In his book The Call, Os Guinness tells about Arthur Burns, a man who was quite prominent in economics and government for decades. He advised presidents beginning with Eisenhower and served as chairman of the Federal Reserve Board throughout the 70s. Let’s just say he knew a thing or two about balancing a checkbook. As Os Guinness said, “When he spoke, his opinions carried weight and Washington listened.”
In the 70s, there was a group that met in the White House for informal fellowship and prayer. Arthur Burns began attending the gathering. This was surprising because Burns was kind of big deal, and even more, he was Jewish. Yet there he was week after week. Burns never led in prayer, and no one ever asked him to pray. Prayers were voluntary, and no one pushed Burns out of respect for his position and his Jewish faith.
On one occasion, a newcomer in the group turned to Arthur Burns and asked him to close the group in prayer. The veterans of the group watched closely to see what would happen.
“Without missing a beat, Burns reached out, held hands with others in the circle, and prayed this prayer: ‘Lord, I pray that you would bring Jews to know Jesus Christ. I pray that you would bring Muslims to know Jesus Christ. Finally, Lord, I pray that you would bring Christians to know Jesus Christ. Amen.’” (Os Guinness, The Call, Finding and Fulfilling the Central Purpose of Your Life (Nashville: Word Publishing, 1998), 106.)

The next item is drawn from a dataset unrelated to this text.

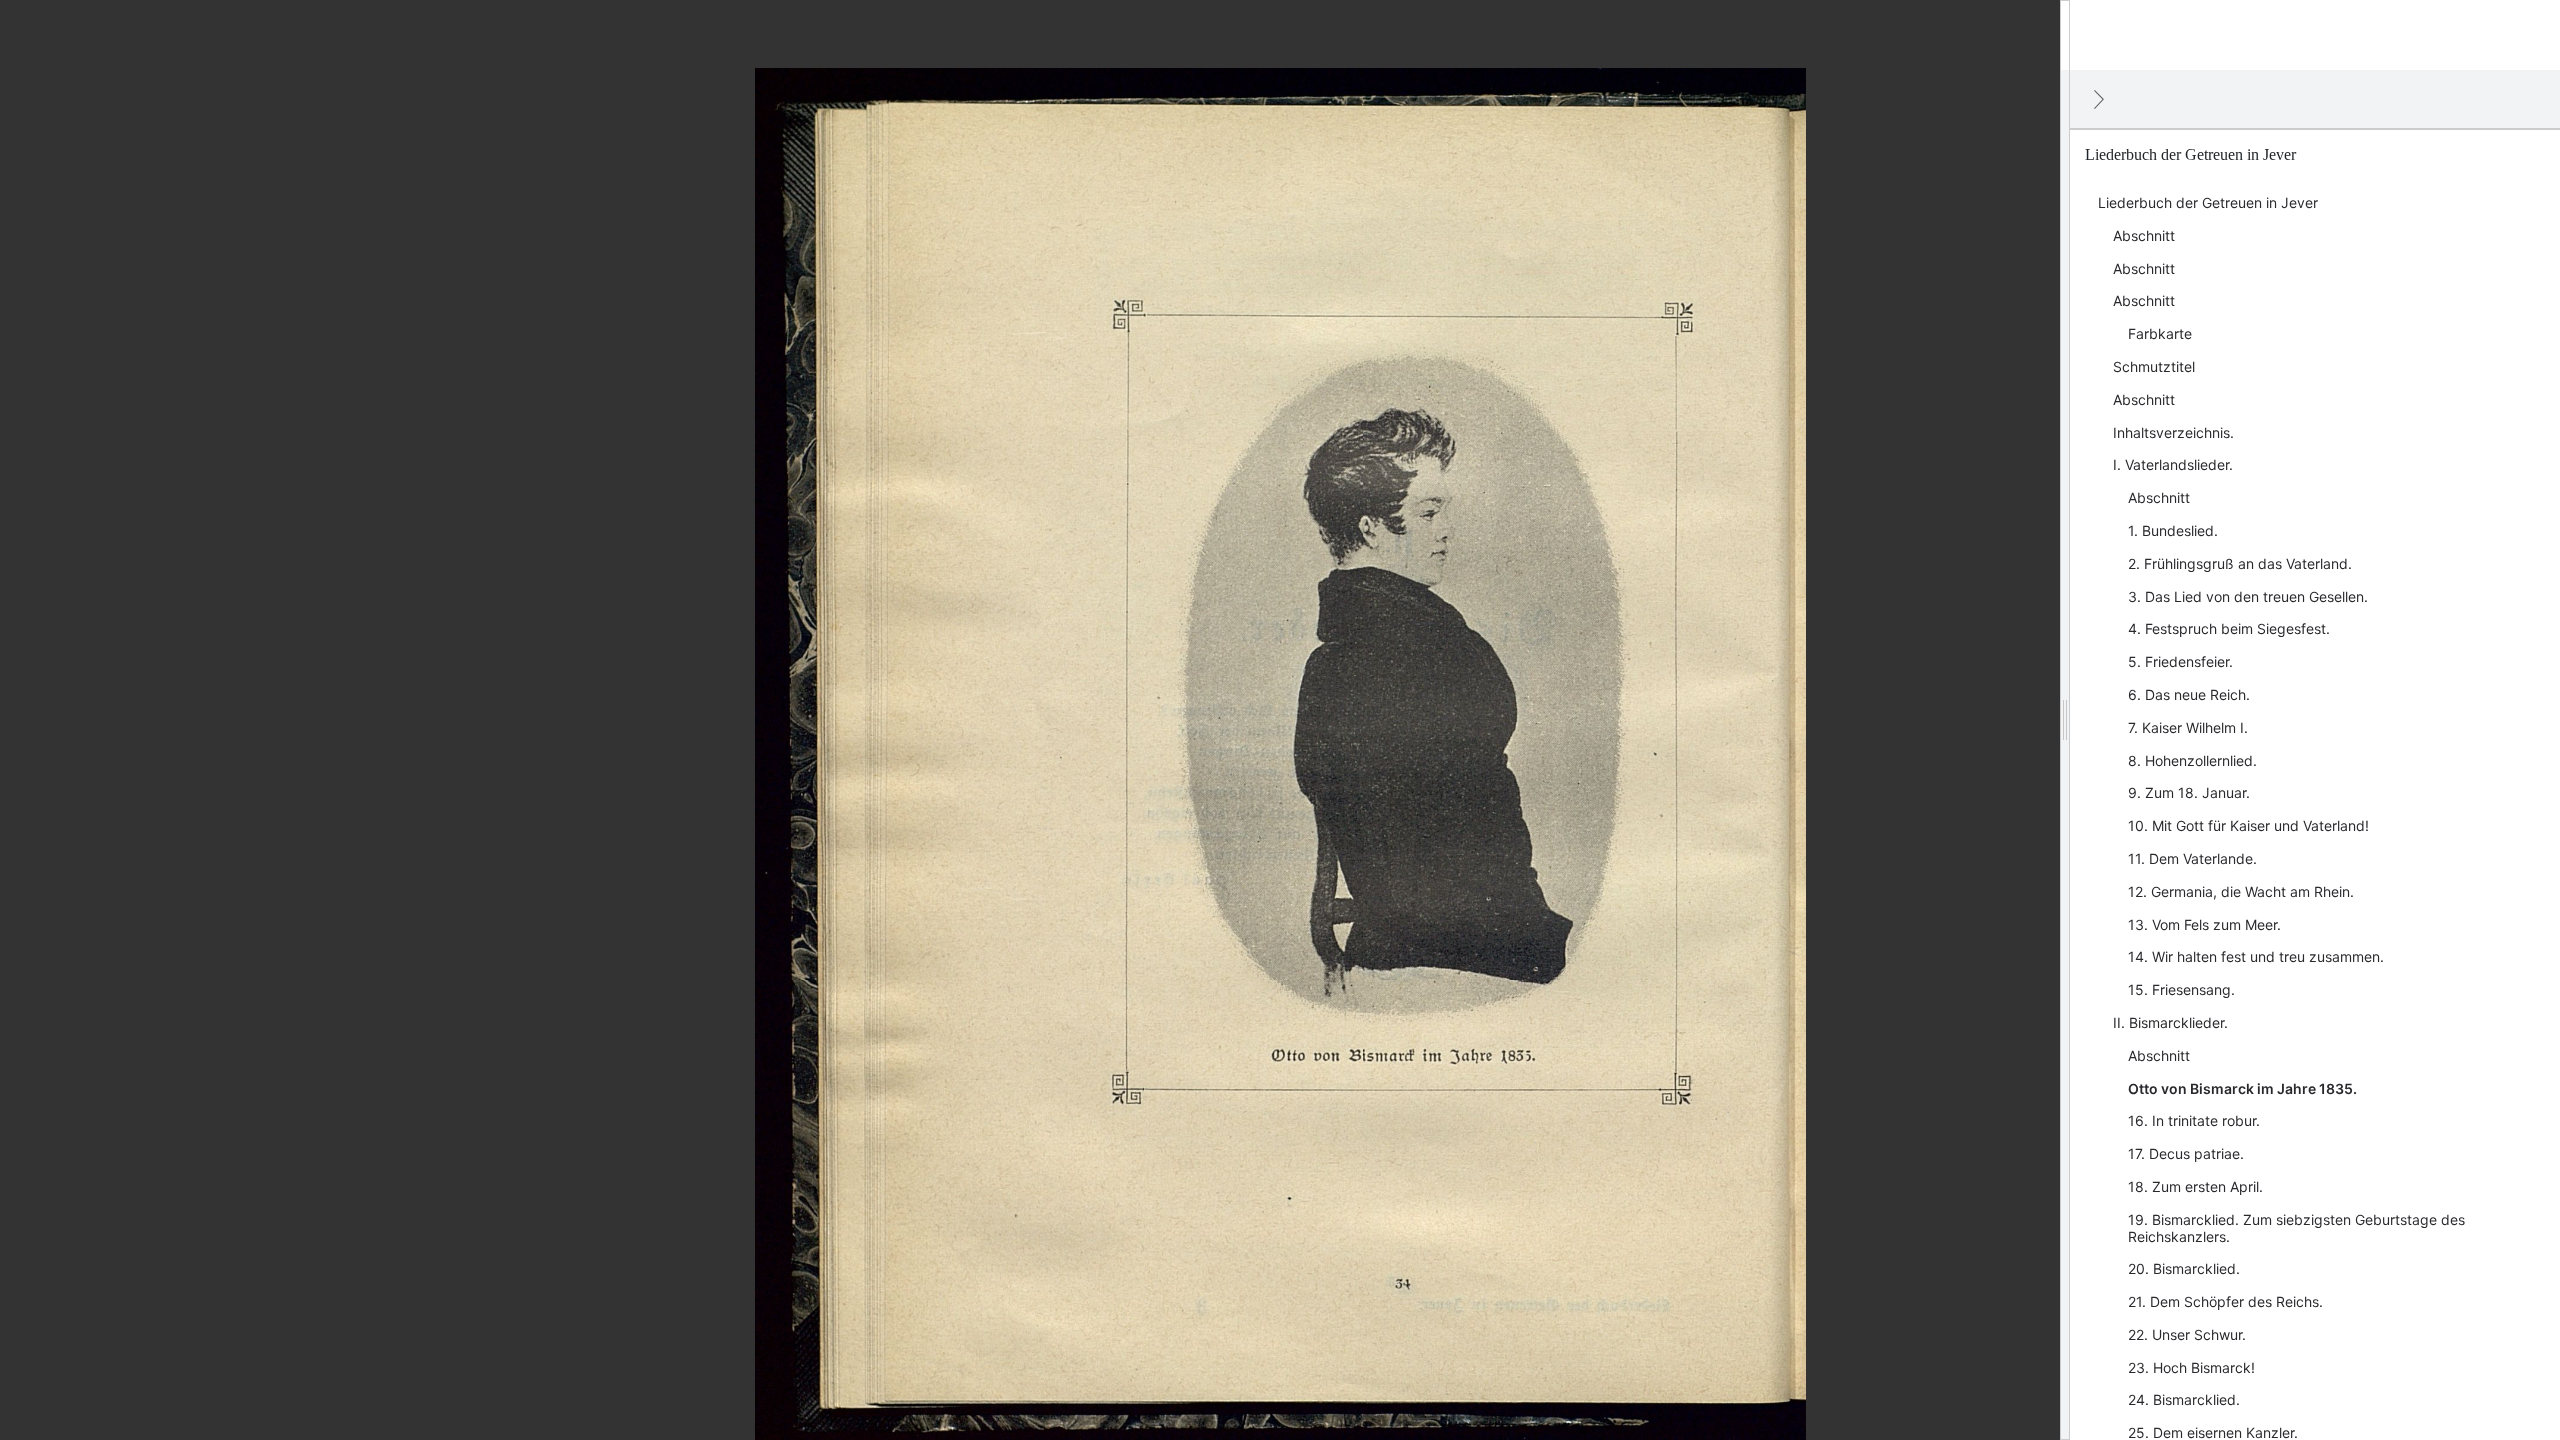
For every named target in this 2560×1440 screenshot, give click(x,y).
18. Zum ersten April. (2195, 1186)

Too many Christians treat coming to faith in Chris as “having arrived,” as if praying a prayer for salvation is the culmination of the Christian life. That’s sad—and tragic. It’s like a man and woman completing their marriage vows, entering a legal covenant of marriage, and then never getting to know each other further. We see a lot of engaged couples spending all their effort planning an enormous blowout of a wedding, but never think about the marriage that follows.
Yes, a simple prayer of faith and commitment brings you into an eternal relationship with Jesus, but you have a life ahead of you to get to know Jesus. The Christian life is a life of growing in Christ, getting to know Him more and more deeply. We would be wise to make Burns’ prayer our prayer. “Lord, I know You, but I want to know You more.”
We should also pray Burns’ prayer over the crowd of church attenders who claim they know Jesus, but the evidence is lacking. Let’s pray that the cultural Christians would become convictional Christians, not simply giving lip service to the Christian faith, but embracing it heart and soul.
Want to know Christ on a deeper level? I’m not going to offer some slick trick or secret. The key to growing in your walk and knowledge of Christ centers around:
- Reading, studying, and meditating on God’s Word
- Concentrated prayer to God
- Connecting to and serving alongside other Christians, the body of Christ
- Giving sacrificially—a discipline that draws our hearts toward Christ
It’s as simple—and as hard—as that. But it’s worth it.
- “And I pray this: that your love will keep on growing in knowledge and every kind of discernment, so that you may approve the things that are superior and may be pure and blameless in the day of Christ, filled with the fruit of righteousness that comes through Jesus Christ to the glory and praise of God” (Phil. 1:9-11).
- “But grow in the grace and knowledge of our Lord and Savior Jesus Christ. To him be the glory both now and to the day of eternity” (2 Pet. 3:18).